Gifts that do some good.
Making contributions in order to save for your grandchildren's education is a great way to help them achieve their dreams.
A big contribution can make a big difference.
If you're ready to kick in to a college fund, check with your child to see if your grandchild has a 529 education savings plan. If one hasn't been opened yet, talk to your child about starting one, or surprise her by opening an account with your financial advisor.
The earnings in a 529 savings plan grow tax-free and future withdrawals are exempt from federal tax, provided they are used for qualified education expenses. Plus:
- CollegeAmerica® 529 savings plans have no income restrictions.
- Each taxpayer can contribute up to $15,000 annually per child (double that if filing jointly) without gift tax consequences.
- You can contribute up to five years at once (up to $75,000) without it counting against the lifetime gift tax.
Not only are there tax benefits to a 529 savings plan, but more importantly, the money contributed early on can continue to grow, helping your child and grandchild with future costs for education.
Smaller contributions make a big difference too!
If making a sizable lump-sum contribution isn't realistic for you, consider making smaller, regular contributions every year. Those gifts really add up.
Imagine your child is funding your grandchild's 529 savings plan to the tune of $100/month for 18 years. Assuming a 6% average annual return, she’ll have $36,689 saved by the first semester.
$1,200 a year x 18 years @ 6% average annual return = $36,689
That’s a tidy sum. But if you (as the generous grandparent you are!) kick in two additional $250 contributions per year, assuming a 6% average annual return, that 529 savings plan is now worth $51,977 by the first semester.

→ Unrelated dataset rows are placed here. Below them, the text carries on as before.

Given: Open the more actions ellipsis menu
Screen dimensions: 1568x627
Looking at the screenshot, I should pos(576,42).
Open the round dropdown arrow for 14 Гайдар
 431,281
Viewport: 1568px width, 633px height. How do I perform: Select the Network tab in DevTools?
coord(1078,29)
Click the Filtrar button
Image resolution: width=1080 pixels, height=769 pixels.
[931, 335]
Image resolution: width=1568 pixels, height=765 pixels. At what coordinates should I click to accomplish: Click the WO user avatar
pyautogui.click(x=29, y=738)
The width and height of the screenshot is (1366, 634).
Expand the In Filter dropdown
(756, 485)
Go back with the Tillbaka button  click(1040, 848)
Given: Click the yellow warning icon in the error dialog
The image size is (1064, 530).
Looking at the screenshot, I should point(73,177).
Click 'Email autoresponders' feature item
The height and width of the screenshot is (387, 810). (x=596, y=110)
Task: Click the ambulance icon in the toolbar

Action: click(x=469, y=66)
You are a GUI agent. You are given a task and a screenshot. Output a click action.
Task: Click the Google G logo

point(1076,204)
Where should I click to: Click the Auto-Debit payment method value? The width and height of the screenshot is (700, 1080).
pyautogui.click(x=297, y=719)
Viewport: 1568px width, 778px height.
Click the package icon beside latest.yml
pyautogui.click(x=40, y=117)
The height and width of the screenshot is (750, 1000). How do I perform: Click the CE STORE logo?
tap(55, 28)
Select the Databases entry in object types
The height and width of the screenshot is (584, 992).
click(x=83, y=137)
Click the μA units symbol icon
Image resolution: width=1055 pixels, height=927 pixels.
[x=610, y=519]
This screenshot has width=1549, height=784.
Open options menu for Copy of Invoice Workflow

$1,700 a year x 18 years @ 6% average annual return = $51,977
* For illustrative purposes. Not intended to portray an actual investment.
Take care of you first.
Your heart is in the right place, but don’t fund their future at the expense of your own. Make sure you’re meeting your retirement goals, too. If committing to an ongoing contribution to a 529 savings plan is too much for your budget, consider annual gifts on birthdays or holidays when you can. Every little bit helps. What you contribute today might cover books, and if allowed to grow over time, it could cover part of tuition for a semester.